At the beginning of 2015, it seemed that most chains had taken on the philosophy of the more menu items, the better. The average number of offerings at the top 500 restaurant chains, ranked by systemwide sales, then peaked at 137.7, according to Technomic’s MenuMonitor. But by the end of that year, menus had hit a two-year low, dropping 5.3% to an average of 130.4 items.
So how is menu size trending as we enter 2019? In general, it looks like the downsizing has leveled off, with the average chain menu hitting a little over 132 items in mid-2018, per Technomic. That’s an overall drop of only 0.3% in the last five years. But a closer look at specific menu categories reveals a different story.
Here’s a look at losses and gains in menu real estate from 2013 to 2018.
Where’s the action?
As appetizers and entrees have shrunk in number, add-ons have surged on menus. This category includes items such as specialty toppings, which consumers can opt to purchase at an additional cost. Adding grilled chicken or shrimp to a Caesar salad, for example, or topping a burger with guacamole or bacon jam.
“We’re starting to see a bucking against the customization trend that was so prominent just a few years ago, in favor of signature crafted items, but with the option for add-ons at an additional cost,” says Lizzy Freier, menu analyst for Technomic.
Beverages are another hot category, with drinks both with and without alcohol trending up. Operators with bars are looking to capitalize on craft cocktail culture, while those without are trying to replace carbonated soft drinkswith healthier, more flavor-forward options, such as fruit-infused waters and herbal iced teas.

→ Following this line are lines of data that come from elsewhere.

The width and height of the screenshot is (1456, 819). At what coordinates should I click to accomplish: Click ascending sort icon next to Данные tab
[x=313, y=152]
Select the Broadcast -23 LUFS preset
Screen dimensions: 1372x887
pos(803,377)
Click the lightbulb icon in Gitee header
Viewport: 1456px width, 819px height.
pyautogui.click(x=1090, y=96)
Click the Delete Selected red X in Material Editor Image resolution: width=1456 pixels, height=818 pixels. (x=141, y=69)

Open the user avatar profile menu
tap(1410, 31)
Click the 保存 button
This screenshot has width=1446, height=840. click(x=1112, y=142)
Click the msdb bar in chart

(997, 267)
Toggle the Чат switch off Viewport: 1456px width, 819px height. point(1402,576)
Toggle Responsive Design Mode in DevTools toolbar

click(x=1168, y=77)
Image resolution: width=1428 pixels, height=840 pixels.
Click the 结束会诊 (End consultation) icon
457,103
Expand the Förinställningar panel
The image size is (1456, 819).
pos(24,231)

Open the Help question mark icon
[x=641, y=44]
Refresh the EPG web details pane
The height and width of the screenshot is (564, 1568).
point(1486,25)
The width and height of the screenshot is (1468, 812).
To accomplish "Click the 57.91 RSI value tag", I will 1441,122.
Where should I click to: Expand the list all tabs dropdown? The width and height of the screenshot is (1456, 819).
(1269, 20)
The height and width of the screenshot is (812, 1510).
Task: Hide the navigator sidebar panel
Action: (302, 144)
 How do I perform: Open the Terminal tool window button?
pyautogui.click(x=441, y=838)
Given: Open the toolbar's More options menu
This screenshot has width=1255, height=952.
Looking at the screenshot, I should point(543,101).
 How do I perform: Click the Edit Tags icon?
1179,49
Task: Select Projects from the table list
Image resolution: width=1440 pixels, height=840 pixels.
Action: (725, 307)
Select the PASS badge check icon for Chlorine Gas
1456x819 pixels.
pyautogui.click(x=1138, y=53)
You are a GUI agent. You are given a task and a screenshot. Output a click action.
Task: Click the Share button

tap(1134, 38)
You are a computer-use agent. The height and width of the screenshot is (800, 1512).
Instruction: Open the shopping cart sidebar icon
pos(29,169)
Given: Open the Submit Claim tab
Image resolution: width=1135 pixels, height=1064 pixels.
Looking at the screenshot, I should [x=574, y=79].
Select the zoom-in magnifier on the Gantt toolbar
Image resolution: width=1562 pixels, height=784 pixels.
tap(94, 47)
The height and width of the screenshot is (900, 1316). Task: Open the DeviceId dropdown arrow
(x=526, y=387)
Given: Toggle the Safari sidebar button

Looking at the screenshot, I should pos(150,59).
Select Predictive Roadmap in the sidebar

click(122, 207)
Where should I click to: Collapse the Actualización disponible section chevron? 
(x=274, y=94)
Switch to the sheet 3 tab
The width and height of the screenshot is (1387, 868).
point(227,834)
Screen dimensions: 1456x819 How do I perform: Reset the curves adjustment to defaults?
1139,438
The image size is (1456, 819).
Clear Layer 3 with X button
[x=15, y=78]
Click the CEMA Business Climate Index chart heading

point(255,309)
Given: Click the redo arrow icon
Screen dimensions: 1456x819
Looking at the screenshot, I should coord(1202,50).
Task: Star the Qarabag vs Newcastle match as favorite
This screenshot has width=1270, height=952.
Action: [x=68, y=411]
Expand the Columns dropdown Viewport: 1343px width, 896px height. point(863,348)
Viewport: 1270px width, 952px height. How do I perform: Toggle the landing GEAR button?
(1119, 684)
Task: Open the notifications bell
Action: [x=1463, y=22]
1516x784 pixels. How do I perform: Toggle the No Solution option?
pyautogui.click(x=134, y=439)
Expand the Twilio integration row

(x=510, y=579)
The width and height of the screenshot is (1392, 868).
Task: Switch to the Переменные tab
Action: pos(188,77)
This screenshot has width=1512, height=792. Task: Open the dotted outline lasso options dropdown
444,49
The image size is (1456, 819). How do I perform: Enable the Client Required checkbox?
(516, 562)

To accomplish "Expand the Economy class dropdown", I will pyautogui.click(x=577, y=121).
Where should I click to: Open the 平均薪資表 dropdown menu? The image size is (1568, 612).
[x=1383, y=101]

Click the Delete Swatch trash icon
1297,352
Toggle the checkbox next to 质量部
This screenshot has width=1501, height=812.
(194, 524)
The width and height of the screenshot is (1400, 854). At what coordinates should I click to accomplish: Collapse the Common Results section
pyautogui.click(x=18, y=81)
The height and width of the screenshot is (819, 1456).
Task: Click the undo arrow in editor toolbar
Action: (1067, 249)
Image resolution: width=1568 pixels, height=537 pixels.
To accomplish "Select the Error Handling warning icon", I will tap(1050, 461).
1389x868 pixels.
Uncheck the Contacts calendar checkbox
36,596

Although overall growth in menu items has been flat, there’s been a lot of activity in limited-time offers. LTO launches have increased 63.9% in the last five years. These promotions are especially appealing to younger consumers: 39% would visit a quick-service restaurant they typically don’t visit and 38% would patronize a fast casual if a unique limited-time offer were available. LTOs also work in operators’ favor, says Freier. “Purchasing unique or premium ingredients for only a short time requires less cost on the operator’s part and puts them in the position to source seasonal fare when it’s less expensive,” she says.
Shrinking labor = shrinking menus?
Many chains seemed to have found the “sweet spot” in terms of menu size, balancing a reduced number of items with frequent LTOs to keep customers interested and provide plenty of options. Technomic expects that trend to continue in the short term.
And the ongoing labor shortagemay result in even more consolidation, as operators work to maximize their menus and create operational efficiencies with minimal staff. Chains such as Dunkin’ Brands and Chili’s have already shrunk their menus by 10% to 40%, and other brands have indicated that they, too, plan to reduce their number of selections.